─── Supplied records ───

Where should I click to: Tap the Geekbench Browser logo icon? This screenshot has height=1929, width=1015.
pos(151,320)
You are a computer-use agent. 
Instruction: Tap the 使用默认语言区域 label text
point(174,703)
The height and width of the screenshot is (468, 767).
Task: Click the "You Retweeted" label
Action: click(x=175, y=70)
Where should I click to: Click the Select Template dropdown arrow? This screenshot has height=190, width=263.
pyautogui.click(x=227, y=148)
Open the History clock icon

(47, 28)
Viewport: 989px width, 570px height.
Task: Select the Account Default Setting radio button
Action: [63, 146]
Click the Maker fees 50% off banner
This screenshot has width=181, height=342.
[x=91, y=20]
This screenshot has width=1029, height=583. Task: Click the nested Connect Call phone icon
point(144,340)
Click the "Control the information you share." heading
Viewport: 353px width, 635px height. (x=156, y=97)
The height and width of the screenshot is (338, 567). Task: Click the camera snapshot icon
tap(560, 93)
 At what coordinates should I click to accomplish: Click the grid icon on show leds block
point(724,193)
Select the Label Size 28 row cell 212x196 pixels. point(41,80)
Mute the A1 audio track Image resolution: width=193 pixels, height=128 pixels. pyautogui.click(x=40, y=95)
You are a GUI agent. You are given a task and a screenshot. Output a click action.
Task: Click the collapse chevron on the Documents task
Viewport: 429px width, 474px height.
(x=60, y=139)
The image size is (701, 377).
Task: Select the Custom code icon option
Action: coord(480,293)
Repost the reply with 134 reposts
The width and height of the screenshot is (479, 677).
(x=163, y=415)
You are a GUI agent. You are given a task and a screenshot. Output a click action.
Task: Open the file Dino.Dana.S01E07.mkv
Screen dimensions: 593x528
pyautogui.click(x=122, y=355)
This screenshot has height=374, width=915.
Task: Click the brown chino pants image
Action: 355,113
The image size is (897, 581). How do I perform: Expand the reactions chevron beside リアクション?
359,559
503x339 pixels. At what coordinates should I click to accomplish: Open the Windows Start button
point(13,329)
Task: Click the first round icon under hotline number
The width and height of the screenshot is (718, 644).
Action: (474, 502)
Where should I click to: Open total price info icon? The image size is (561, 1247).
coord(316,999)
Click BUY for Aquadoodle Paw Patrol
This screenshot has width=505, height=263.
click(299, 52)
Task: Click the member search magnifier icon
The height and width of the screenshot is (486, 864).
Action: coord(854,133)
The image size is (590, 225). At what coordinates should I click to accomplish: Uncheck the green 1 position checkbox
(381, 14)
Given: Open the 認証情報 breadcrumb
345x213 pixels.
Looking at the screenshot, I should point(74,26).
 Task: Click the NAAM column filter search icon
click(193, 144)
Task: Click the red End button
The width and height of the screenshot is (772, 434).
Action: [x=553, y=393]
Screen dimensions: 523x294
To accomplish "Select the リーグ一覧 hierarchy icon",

───

§ **Exercise description**: The answer must be the lines from the one containing "Task: Click the NAAM" through the last line of the records, written out exactly; please include nothing more.

§ **Answer to the problem**:
 Task: Click the NAAM column filter search icon
click(193, 144)
Task: Click the red End button
The width and height of the screenshot is (772, 434).
Action: [x=553, y=393]
Screen dimensions: 523x294
To accomplish "Select the リーグ一覧 hierarchy icon",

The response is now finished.